Us "I"ll Be Damners," as we affectionately call ourselves, are natural born storytellers. We love to captivate our audience with grandiose gestures and embellishments of the story we are telling. We love storytelling, whether it be an old story from long ago or a story of something that recently happened to us. There is always an eager audience willing to listen. I think they are eager to listen so as to gossip about you later.

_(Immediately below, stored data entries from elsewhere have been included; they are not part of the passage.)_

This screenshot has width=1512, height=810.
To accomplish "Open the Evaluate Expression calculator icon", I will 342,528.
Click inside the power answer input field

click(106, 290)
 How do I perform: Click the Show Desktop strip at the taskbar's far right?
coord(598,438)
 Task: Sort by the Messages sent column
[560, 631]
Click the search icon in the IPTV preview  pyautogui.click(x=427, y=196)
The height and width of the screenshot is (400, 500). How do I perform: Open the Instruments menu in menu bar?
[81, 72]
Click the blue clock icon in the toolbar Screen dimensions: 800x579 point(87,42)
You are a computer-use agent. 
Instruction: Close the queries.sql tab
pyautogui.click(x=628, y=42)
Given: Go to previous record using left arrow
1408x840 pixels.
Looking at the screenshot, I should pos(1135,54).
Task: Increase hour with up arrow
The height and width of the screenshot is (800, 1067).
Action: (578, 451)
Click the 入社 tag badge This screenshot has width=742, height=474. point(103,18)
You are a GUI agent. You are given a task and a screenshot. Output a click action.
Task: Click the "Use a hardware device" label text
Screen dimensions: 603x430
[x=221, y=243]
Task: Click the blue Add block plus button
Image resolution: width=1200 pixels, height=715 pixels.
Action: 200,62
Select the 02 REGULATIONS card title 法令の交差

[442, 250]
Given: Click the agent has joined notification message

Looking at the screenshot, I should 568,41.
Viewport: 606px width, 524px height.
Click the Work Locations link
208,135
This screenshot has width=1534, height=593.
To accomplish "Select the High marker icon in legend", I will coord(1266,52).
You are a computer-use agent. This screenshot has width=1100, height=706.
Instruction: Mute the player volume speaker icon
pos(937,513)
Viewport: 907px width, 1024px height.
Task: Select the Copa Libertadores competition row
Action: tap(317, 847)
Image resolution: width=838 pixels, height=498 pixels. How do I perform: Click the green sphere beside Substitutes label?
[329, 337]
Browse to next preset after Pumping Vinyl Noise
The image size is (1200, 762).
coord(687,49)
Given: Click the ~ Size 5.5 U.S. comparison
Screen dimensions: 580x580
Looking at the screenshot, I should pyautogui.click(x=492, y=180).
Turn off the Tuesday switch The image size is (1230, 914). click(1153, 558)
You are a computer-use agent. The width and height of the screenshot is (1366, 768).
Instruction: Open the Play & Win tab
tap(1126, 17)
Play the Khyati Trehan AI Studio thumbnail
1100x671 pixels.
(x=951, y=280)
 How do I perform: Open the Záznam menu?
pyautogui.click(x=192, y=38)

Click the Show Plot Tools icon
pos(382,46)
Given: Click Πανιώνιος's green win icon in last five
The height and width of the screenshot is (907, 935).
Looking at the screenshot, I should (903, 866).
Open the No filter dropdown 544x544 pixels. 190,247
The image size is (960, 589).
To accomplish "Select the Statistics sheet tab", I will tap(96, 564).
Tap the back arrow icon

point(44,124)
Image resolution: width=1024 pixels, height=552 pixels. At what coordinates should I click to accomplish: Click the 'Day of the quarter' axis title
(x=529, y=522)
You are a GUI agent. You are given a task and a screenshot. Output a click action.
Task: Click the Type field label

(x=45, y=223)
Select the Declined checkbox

This is an island with many eccentric personalities, from the drunk fisherman that has his wallet wide open for all to take, the housewife that loves to play bingo, the musicians, the quirky with bizarre hobbies, to the high school teacher having an affair with his student, to the Catholic Priests that loved little boys. We had them all. They dotted the fabric of time with their different perspectives of life and the way they lived it. Some go down in our oral history as being remembered for their funny, weird ways, personalities so bizarre that a book should be written about them, or for being the eccentric storyteller that they are. Some of them go down in oral history, or just history lately, for the events they are involved in or created. It always seems like folks back home are into one upmanship; always trying to best the other out. It always makes for an interesting way to pass the time, to watch and listen, hoping to catch a good piece of information, maybe to help fill in the gaps of another story you heard previously, putting the pieces together, threading and weaving the bits and pieces into a patchwork quilt in your mind. And then you wonder...if these stories are true, then how awful it must have been for that person, or family, if the story is of an unfortunate nature. On the other hand, if the story was really funny or downright outrageously awesome, I would rejoice, knowing that there are many good, caring people that always tried to help out in their own sweet, caring ways.